Survey shows larger prairie dog habitat than expected

(U.S. Fish and Wildlife Service photo)

The Conquistador Golf Course in the high-desert town of Cortez, Colo., is a fairly forgiving track. But on several holes that skirt each other on the front nine, it’s best not to be in the rough right of those fairways.

Or what remains of the rough.

Prairie dogs have long called this place home, turning this chunk of golf real estate into their own massive sanctuary. The prairie dogs mind their own business here — they’re not a problem for golfers at this southwestern Colorado course, and their digs have pretty much become part of the course landscape through the years.

But if you hit a shot into the rough here, good luck finding your ball amid a sea of these prairie dog dwellings. And if you do, chances are the lie won’t be good.

But that’s OK. Prairie dogs are important to the ecological system here as well as across the Great Plains, and according to a recent survey, places like this are becoming more commonplace in Colorado and the Great Plains.

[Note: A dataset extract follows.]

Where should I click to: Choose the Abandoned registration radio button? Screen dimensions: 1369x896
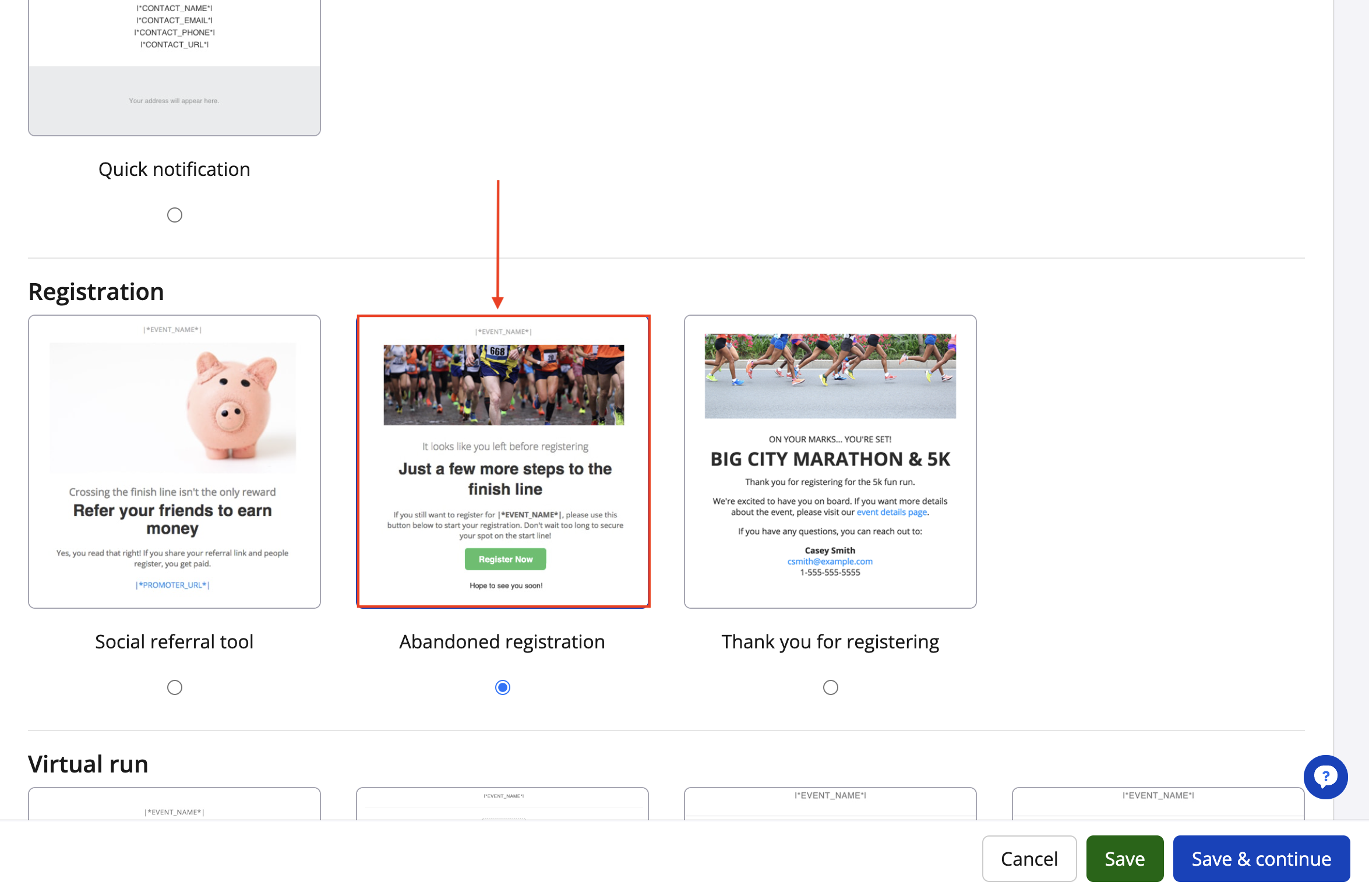(x=502, y=687)
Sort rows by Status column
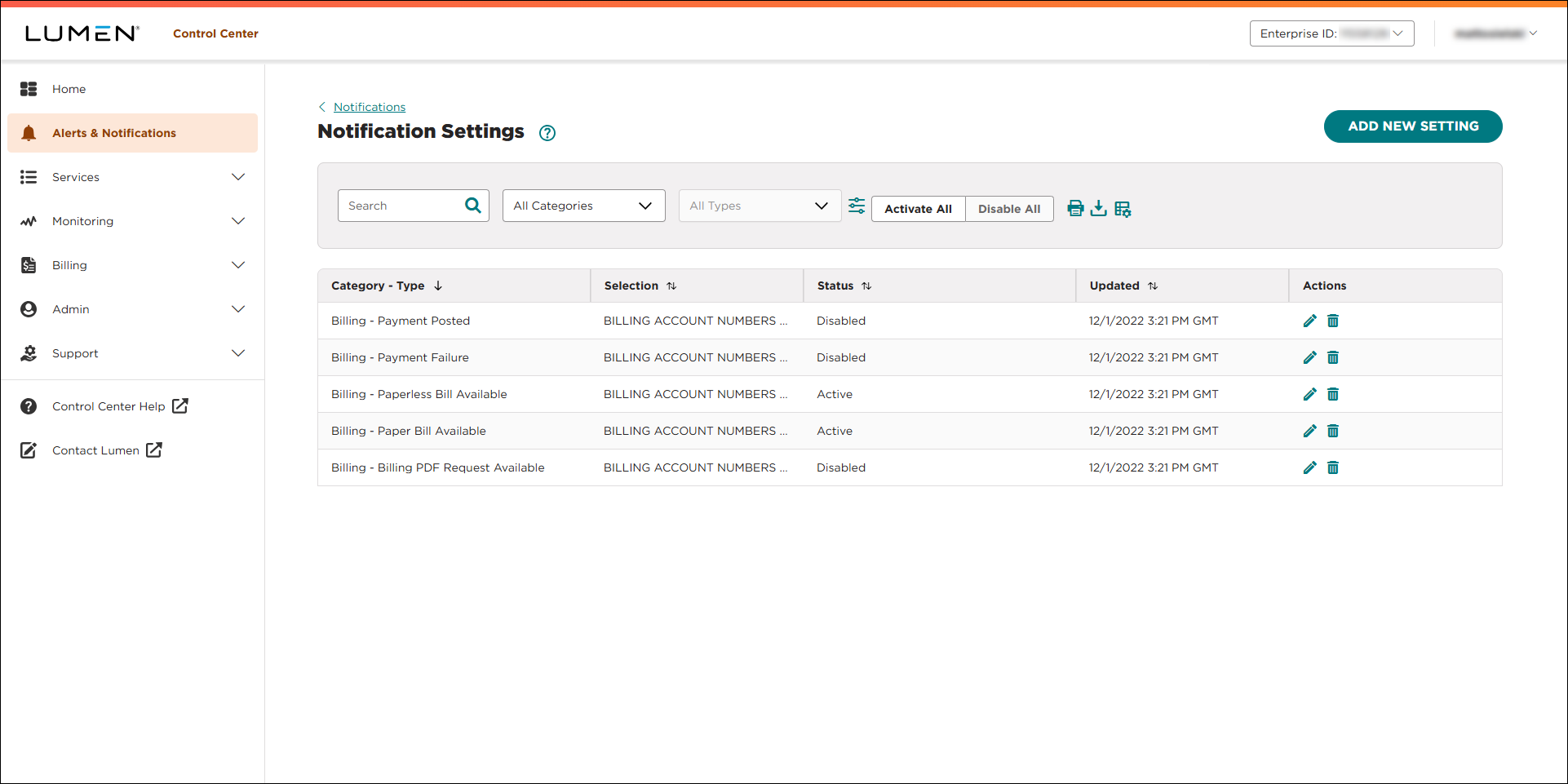The height and width of the screenshot is (784, 1568). pos(866,286)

A recent federal survey conducted by Colorado Parks and Wildlife biologists shows the animals have two times more habitat than expected — at 500,000 acres, according to a story by the Denver Post that was picked up by The Associated Press.

These rodents help sustain endangered black-footed ferrets and more than 100 other species on the Great Plains, according to the survey. However, environmentalists, developers and the state of Colorado tend to clash when it comes to prairie dogs.

The animals have faced declining numbers due to plague, urban development, and other issues, but there is no current push toward an endangered species listing, and a federal review determined protections were not necessary.

Tina Jackson of Colorado Parks and Wildlife said a listing of a species like this would have a huge impact on landowners.

“It could restrict activities on their property,” Jackson said. “Prairie dogs are really important. If we didn’t have adequate areas for prairie dogs, you could see cascading ecological effects.

“We’re very excited by the survey numbers. The survey shows we have enough prairie dogs.”

Surveys are also underway in other Great Plains states.

“If you want to protect the prairies,” she said, “then you’ve got to protect prairie dogs.”